I don’t know how long it took me to realize that she had stopped talking, for I was enthralled, but when I looked at her I noticed that the warm smile had all but faded from her elegant face. “Continue, please?” I asked, and she looked at me, her features shrouded with sadness, and nodded.

“I went to the field and watched them, the brothers, the younger still love, the older something else. I watched as the older son embraced the younger, and I watched as he spilled his blood into the earth. I remember crying. I had no idea what tears were then, but they flowed from my eyes nonetheless. I went to the younger brother, and he smiled at me as his life blood left him. My heart ached as I looked deep into his eyes.
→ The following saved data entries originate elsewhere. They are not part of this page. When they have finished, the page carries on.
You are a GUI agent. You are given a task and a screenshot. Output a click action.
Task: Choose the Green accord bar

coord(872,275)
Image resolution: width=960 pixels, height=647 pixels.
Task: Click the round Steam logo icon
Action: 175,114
They were so filled with love that I almost lost myself in them.

“It was the oddest feeling that I have ever experienced, looking into the younger son’s eyes. They were deep and beautiful and wondrous, yet behind them loomed something that was new not only to me, but to the world as well. It was a growing tragedy, one that was matched only by its necessity, and I knew that everything was about to change.

“His breathing was shallow as his blood mixed with the dirt at my feet. I looked up and Gabriel had appeared, a somber look covering his face. I suppose he had known all along what would happen to the sons. What a burden it must have been to bear such knowledge. He looked at me for a long moment before he spoke, ‘you are love, Azra’il, but you have another purpose now, one that is necessary. He has spoken, and it is so,’ and I nodded as he turned and left.

“I looked back into the younger son's eyes and whispered softly into his ear, ‘come with me now my son, for I am love, and we must go.’ He looked up at his brother, who was no longer love, and a tear rolled down his cheek.

“I took him away, and when we arrived to the light, He stood before me. I was gripped by sadness. He looked into my eyes and silently nodded. I knew that I was no longer love. My heart broke.”

She smiled at me again as she wiped the tears from her eyes. The chill began to leave my bones, and everything became clear. I remembered the gunman, I remembered the store, and I remembered the shot. I felt a twinge of pain in my belly and realized that the blood was mine. I looked back into her eyes. She smiled at me and nodded with an outstretched hand, beckoning me to follow her.

It was then that I remembered the whisper of the name, it was silent, it was sweet.